Obras paralisadas em MS somam mais de R$ 400 milhões, segundo TCE/MS

Pelo menos 59 obras estão paralisadas em Mato Grosso do Sul, de acordo com levantamento feito pelo Tribunal de Contas de MS. Conforme o Tribunal, entre os dias 12 de fevereiro e 12 de março o governo do Estado e prefeitos dos 79 municípios responderam ao questionário eletrônico enviado pelo TCE/MS para fazer um diagnóstico atual das obras.De acordo com o TCE/MS,  as obras estão distribuídas por quase todo o Estado e juntas, apresentam contratos que totalizam um prejuízo no valor de R$ 463.562.551,05 (quatrocentos e sessenta e três milhões, quinhentos e sessenta e dois mil, quinhentos e cinquenta e um reais e cinco centavos).

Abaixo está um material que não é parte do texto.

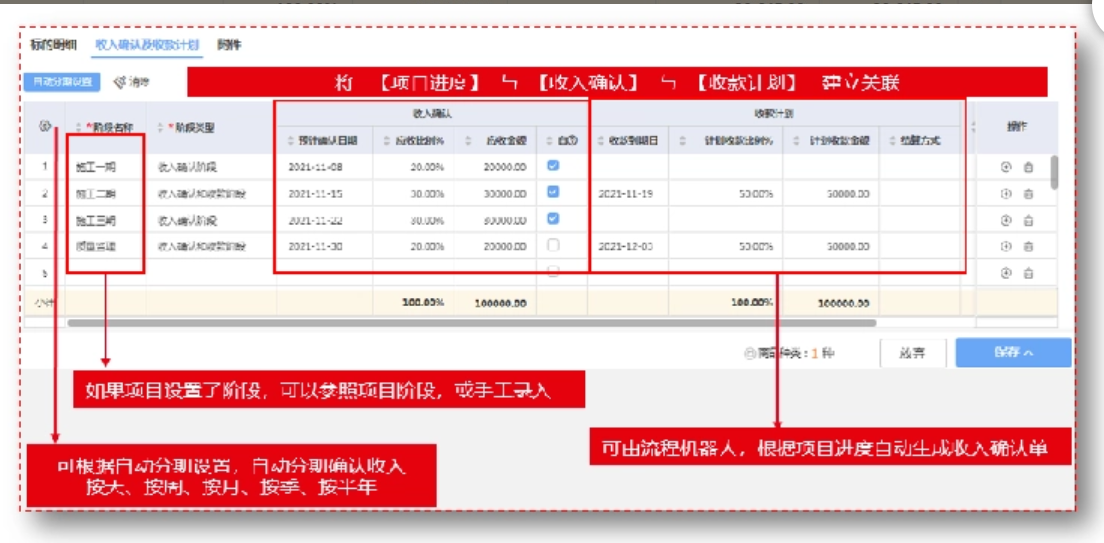1104x543 pixels.
Task: Enable the 自动 checkbox in row 4
Action: coord(553,245)
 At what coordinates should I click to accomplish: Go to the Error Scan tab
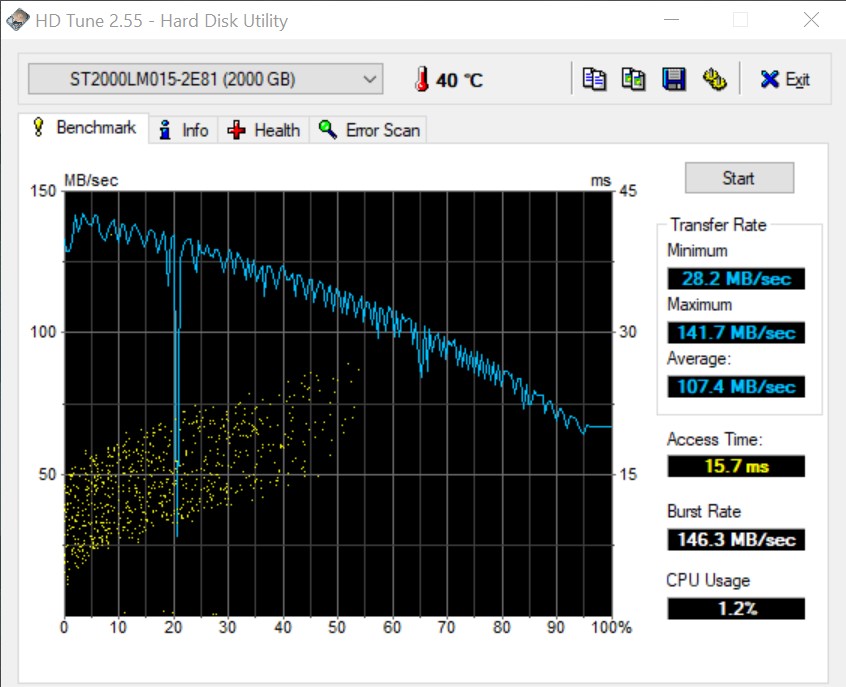[x=371, y=130]
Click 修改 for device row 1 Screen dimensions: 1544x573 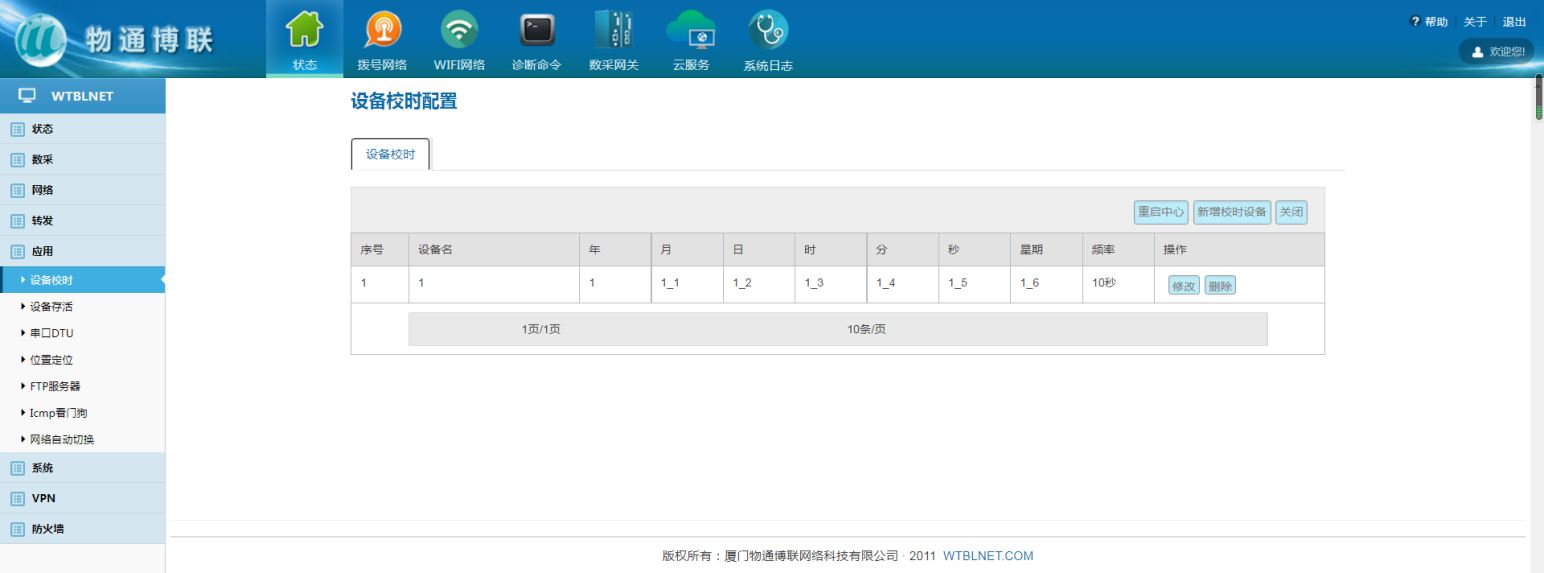click(1183, 286)
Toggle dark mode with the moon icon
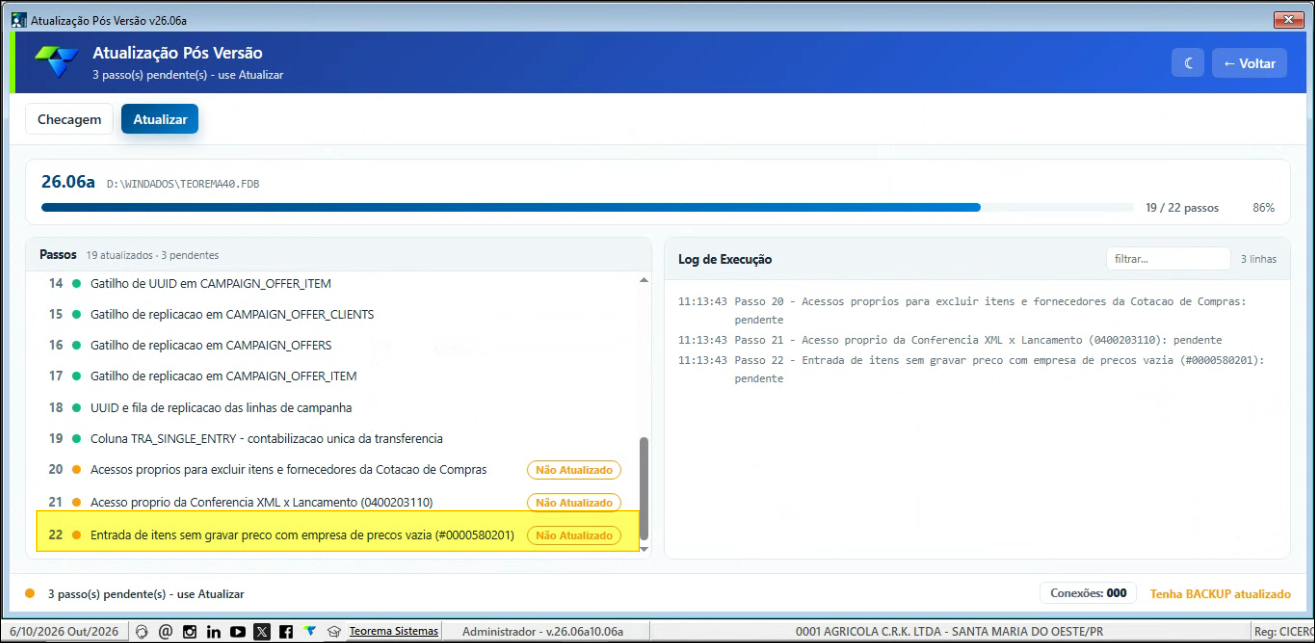 1188,63
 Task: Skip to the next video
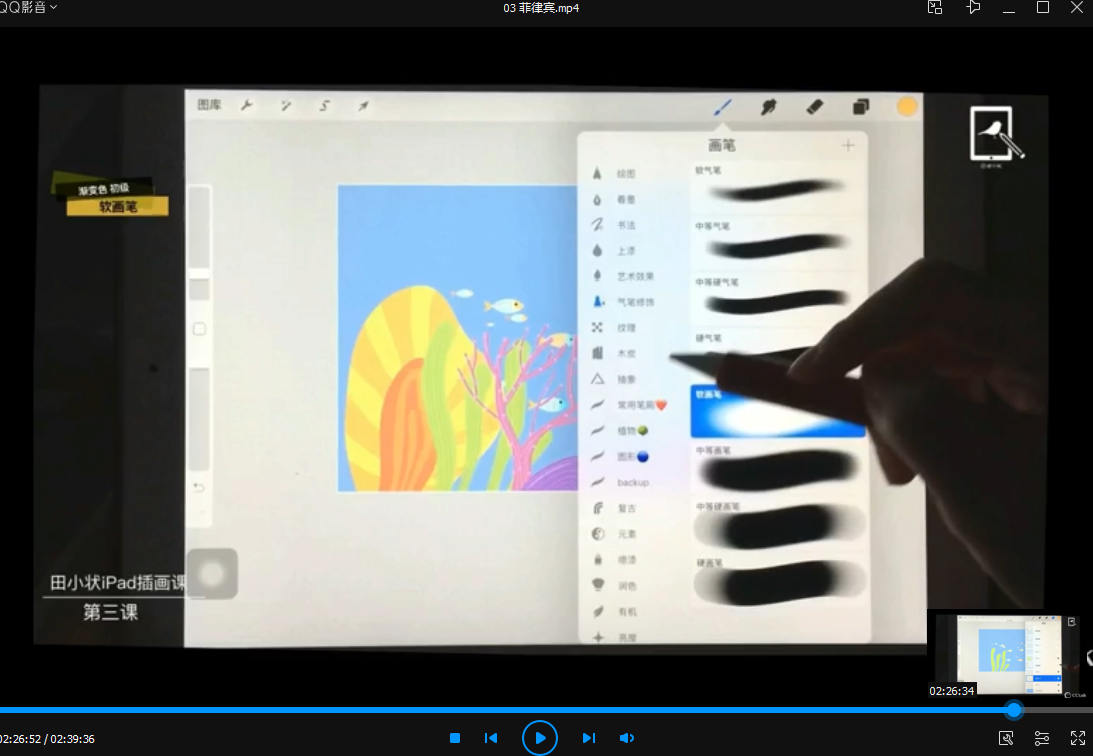coord(589,738)
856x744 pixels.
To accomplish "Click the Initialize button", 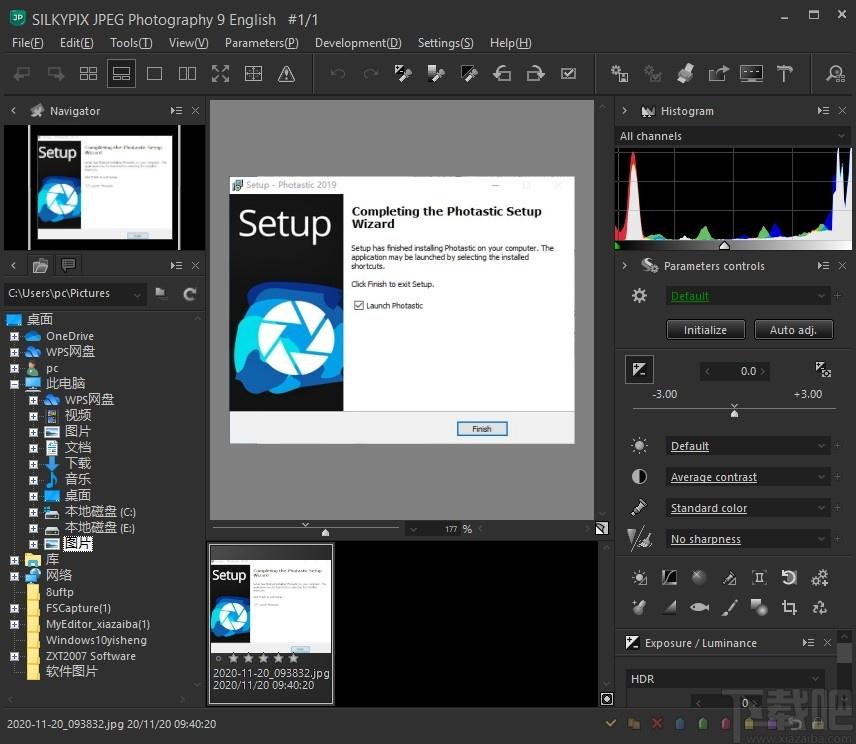I will pos(705,330).
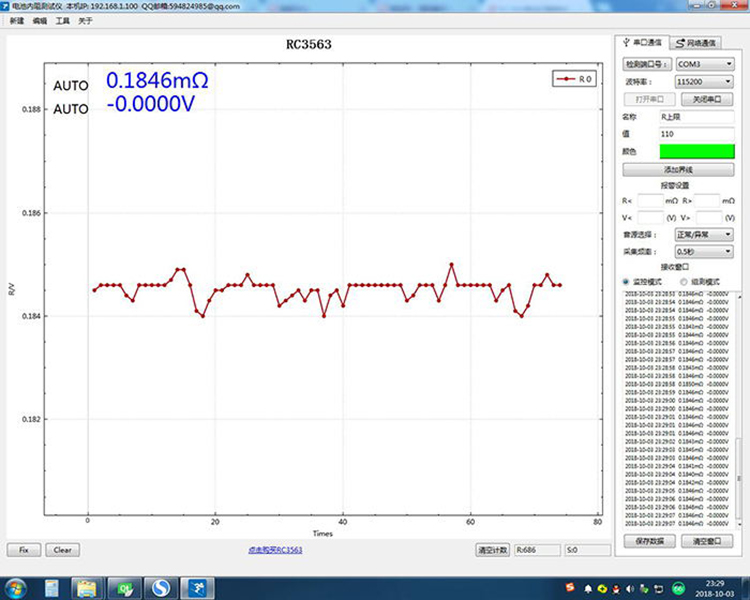Open the 115200 baud rate dropdown
The width and height of the screenshot is (750, 600).
click(x=704, y=82)
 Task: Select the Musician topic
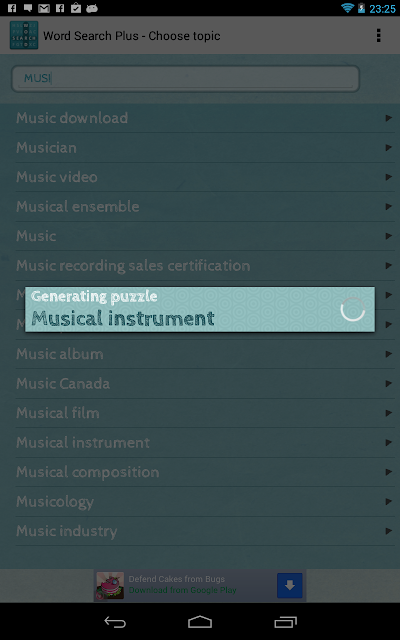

A pesquisa identificou um total de 110 obras que estão paralisadas ou suspensas, nos poderes executivos do estado e dos municípios, destas apresentadas, 59 obras foram selecionadas pelo Comitê Interinstitucional, pois conforme o TCE-MS preencheram os critérios de seleção que deu preferência ao diagnóstico de grandes obras suspensas e paralisadas. Ao menos 98,75% dos jurisdicionados responderam ao questionário, incluindo o Governo do Estado, somente o município de Coronel Sapucaia não participou da pesquisa.

Conforme o relatório, os principais motivos de paralisação, e, ou suspensão da execução dos serviços foram por questões técnicas, o abandono pelas empresas construtoras, questões ambientais, projetos desatualizados ou inadequados, pendências legais, dentre outros. Outras obras detectadas são as construções do prédio da Cadeia Pública Feminina de Campo Grande e de diversos Centros de Educação Infantil, todos de responsabilidade da Prefeitura da Capital, que deixou de concluir, também, o Programa de Infraestrutura de Transporte e Mobilidade Urbana.

De acordo com o Presidente do TCE-MS, Iran Coelho das Neves, após o diagnóstico, o Tribunal de Contas irá fazer a remessa do relatório à Comissão Regional Centro Oeste para que depois seja enviado à Brasília. “A Comissão Nacional por meio de uma diretoria própria vai estabelecer qual será o resultado, se essas obras serão ou não concluídas, bem como de onde virá o recurso para a conclusão das mesmas”.

Segundo o Tribunal de Contas do Estado, das obras identificadas, a que possui maior orçamento está na Capital, que é a construção inacabada do Aquário do Pantanal, de responsabilidade do Governo do Estado.